* The task *
Copy the records word for word from their first line through the line that contains "(x=26, y=137)", including both of these lines.

* Supplied data *

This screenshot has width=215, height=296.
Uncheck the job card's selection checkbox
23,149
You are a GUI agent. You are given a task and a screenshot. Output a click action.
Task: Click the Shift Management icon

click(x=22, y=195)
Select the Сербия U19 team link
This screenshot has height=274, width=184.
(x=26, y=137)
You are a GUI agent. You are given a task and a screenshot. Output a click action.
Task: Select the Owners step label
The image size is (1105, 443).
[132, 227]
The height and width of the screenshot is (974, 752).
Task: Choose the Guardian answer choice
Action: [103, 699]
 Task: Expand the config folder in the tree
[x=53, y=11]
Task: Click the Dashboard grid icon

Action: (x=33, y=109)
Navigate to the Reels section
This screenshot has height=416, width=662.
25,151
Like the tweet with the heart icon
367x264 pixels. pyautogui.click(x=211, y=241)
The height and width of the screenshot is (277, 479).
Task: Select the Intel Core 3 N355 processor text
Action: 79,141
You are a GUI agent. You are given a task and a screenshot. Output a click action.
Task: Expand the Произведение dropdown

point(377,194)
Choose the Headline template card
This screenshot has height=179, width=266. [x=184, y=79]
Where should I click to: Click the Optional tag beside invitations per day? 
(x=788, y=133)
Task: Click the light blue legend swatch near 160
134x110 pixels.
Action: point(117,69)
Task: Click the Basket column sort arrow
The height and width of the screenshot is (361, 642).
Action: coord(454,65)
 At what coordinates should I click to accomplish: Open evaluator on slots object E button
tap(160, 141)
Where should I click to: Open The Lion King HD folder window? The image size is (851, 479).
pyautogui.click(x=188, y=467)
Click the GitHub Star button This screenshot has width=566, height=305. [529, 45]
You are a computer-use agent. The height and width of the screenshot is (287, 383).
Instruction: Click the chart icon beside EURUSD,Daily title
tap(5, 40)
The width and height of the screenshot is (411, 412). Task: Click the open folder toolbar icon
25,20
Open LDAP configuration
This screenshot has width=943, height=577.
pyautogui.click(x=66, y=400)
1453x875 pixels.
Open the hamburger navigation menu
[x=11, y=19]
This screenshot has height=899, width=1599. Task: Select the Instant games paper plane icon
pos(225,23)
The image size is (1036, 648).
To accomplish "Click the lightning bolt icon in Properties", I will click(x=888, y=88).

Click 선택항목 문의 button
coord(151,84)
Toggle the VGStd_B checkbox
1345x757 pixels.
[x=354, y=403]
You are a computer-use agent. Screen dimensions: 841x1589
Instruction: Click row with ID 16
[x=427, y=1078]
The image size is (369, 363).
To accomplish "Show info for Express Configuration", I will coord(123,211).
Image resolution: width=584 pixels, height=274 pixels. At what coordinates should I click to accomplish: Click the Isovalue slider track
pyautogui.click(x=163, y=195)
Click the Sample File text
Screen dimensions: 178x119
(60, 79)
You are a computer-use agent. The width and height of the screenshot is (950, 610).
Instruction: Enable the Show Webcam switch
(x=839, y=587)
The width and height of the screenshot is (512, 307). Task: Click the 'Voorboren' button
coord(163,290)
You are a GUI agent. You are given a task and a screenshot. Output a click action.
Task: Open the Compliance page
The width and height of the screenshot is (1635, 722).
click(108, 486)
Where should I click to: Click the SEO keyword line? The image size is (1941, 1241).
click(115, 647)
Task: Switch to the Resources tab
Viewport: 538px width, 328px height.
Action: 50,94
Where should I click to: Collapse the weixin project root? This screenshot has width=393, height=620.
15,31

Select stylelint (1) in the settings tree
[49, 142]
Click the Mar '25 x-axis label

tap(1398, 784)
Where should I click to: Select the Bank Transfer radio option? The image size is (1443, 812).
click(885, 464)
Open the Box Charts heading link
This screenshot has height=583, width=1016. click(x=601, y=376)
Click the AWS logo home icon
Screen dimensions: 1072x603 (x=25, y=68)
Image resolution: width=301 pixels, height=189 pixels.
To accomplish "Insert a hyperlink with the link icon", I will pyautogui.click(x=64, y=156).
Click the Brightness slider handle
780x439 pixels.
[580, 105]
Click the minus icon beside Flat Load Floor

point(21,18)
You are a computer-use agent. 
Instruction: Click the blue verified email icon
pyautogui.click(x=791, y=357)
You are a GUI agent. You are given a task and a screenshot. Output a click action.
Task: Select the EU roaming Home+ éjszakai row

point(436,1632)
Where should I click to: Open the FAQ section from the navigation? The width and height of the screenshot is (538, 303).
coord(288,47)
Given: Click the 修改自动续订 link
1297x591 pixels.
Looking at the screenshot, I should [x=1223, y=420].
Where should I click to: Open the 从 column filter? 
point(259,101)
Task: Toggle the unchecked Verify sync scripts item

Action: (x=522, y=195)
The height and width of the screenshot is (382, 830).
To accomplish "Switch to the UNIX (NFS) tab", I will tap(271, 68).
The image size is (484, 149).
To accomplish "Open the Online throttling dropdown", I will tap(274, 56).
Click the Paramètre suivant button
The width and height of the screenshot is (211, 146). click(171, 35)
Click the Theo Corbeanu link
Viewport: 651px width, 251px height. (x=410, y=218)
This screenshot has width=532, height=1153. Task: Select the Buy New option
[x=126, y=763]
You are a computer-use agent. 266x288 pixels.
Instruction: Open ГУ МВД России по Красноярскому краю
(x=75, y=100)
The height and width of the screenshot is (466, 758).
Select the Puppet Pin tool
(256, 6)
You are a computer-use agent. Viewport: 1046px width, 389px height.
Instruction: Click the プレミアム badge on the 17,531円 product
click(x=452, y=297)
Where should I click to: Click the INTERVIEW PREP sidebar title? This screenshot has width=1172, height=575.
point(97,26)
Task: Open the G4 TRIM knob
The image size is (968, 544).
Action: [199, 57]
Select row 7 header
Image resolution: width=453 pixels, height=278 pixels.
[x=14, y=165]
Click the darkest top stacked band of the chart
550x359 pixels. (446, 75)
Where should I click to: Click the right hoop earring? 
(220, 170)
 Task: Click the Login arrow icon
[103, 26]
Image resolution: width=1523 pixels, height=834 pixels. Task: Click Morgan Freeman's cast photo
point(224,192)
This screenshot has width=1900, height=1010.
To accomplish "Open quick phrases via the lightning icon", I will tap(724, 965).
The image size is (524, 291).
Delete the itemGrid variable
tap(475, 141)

* Exercise result *
This screenshot has width=215, height=296.
Uncheck the job card's selection checkbox
23,149
You are a GUI agent. You are given a task and a screenshot. Output a click action.
Task: Click the Shift Management icon

click(x=22, y=195)
Select the Сербия U19 team link
This screenshot has height=274, width=184.
(x=26, y=137)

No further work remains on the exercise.